Goodwill outlets will not resell guns or ammunition, but they often work with their local police to find a safe way to dispose of them, so they might take yours as part of a larger donation of Stuff. Some stores like the Gander Mountain chain will buy used guns. Gun shows are another option for firearms old and new. These can be helpful because you can approach several dealers and compare their offers.
Old guns are called antiques if they are very old and relics if they date from the first half of the twentieth century. Old guns are often sold by specialized dealers to collectors. If you aren’t knowledgeable about firearms, you might want to avoid gun dealers, many of whom take advantage of rookies. An auction is more likely to result in the best price, because most of these draw from a worldwide group of collectors. Consider contacting an auction house for old firearms and accessories. Two possibilities: www.jamesdjulia.com or www.rockislandauction.com. Take a picture of each gun and send it along with your e-mail. If they aren’t interested, they can usually steer you to another auction house that is more appropriate. Get several responses before deciding which house to do business with.
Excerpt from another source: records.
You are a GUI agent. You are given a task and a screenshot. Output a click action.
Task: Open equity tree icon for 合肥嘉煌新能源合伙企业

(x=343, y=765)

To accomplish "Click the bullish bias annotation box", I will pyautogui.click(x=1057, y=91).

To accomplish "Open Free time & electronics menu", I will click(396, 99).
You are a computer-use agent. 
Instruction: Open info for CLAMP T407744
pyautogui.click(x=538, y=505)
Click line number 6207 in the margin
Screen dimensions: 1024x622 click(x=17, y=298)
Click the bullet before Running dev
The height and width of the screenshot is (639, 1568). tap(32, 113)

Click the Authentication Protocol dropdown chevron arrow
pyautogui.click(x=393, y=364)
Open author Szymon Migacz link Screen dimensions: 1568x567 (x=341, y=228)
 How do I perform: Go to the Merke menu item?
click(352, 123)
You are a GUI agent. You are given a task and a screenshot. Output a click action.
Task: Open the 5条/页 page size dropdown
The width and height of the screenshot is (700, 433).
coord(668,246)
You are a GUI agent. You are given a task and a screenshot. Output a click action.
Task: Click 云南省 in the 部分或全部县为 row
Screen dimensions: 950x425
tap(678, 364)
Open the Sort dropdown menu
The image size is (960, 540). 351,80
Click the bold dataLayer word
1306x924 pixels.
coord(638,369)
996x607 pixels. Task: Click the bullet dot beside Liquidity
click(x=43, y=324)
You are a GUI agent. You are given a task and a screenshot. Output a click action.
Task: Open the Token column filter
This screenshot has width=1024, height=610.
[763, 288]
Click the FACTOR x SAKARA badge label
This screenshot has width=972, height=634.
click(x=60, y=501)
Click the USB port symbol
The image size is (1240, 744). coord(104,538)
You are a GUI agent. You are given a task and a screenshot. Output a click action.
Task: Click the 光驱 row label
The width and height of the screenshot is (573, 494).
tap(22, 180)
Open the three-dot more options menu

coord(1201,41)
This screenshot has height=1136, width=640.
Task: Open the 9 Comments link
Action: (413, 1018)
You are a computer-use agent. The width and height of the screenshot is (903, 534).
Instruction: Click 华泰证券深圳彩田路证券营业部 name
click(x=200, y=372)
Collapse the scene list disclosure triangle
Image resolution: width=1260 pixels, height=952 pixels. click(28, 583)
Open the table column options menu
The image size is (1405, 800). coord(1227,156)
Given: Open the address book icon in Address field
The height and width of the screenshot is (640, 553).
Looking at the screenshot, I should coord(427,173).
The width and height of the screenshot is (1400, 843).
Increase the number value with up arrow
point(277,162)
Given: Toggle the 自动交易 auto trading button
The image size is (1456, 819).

Or maybe you want to take the guns home and do some research before selling. Your public library will have many books that will help you identify what you have and there are online resources for that too, although these can be difficult to work with if you have no knowledge about firearms.
If you are dealing with an estate in a state other than your own, you may have difficulty transporting guns home. Before heading home with guns in the car or packed in checked luggage, call the local police or go online and check the gun laws in your state and the state where your relative was living. One source is http://en.wikipedia.org/wiki/Gun_laws_in_the_United_States_(by_state).
What’s the difference between crystal and glass? Have you heard your grandmother say that if you flick a glass with your finger or tap it with a pencil and it pings like a musical note, that means it’s crystal? Well, it’s not foolproof. Sometimes plain, cheap wineglasses make that nice ringing sound too. (I have some nice, cheap Libbey wine glasses that ring beautifully.)
Glass has been around since the ancient Egyptians. Leaded glass (also called crystal) was invented around the end of the 1600. In leaded glass, the calcium is replaced with lead, which results in a more brilliant, sparkling product with fewer air bubbles or imperfections. It makes the piece heavier than plain glass. English and Irish crystal has long been popular in America, alongside American producers like Lenox.
Brides are as interested in fine crystal as they are in porcelain dishes and sterling silver tea services . . . which is to say, not much. There is more of this Stuff on the market than there are people who want to buy it, but yours may sell if it is particularly appealing. Check with www.replacements.com to see what they will pay you for your stemware and bowls, then look at the Usual Suspects (www.eBay.com, www.worthpoint.com, www.liveauctioneers.com) on the chance that something similar to yours has sold recently.
The lead oxide also makes the glass easier to work at lower temperatures, which allows artists to cut fancy decorations into the glass. This is called cut glass. A cut-glass bowl has sharp edges and is worth more than a similar pressed-glass piece made in a mold. You can probably tell the difference with your fingers. A very sharp edge means cut glass; a smoother edge is pressed. Cut-glass items include punch bowls and cups, compotes, small dishes, bowls, chandeliers, and even lamps. Pressed glass, a cheaper imitation of cut glass, has minimal value. You can usually see (and feel) the mold lines or seams on these pieces.
As with ceramics, any damage eliminates almost all an object’s value, although special antiques with minor damage may still have some sales appeal. Some cut glass items sell on eBay; others languish. A good website is www.cutglass.org.
Hardly anyone wears hats today, so any hats you’ve inherited will probably be quite old. Nonetheless, their value is modest. Consider donating them to a theater program at your local college, high school, or community theater where the actors would rejoice to receive a few fedoras or pillbox hats.
If you prefer to sell and your hats are particularly fetching, take them to a vintage clothing store and ask what they are and what they would pay you for them. If that doesn’t please you, research at the library (Vintage Hats and Bonnets 1770-1970 by Langley is one good reference) or search online for “vintage hats.” Once you know what you have and how old they are, sell them yourself online. An interesting old hat can sell for a few dollars, but the competition is steep. Many, many vintage hats are listed on eBay and less than a third actually find a buyer.
A hat in its original hatbox will fetch a higher price.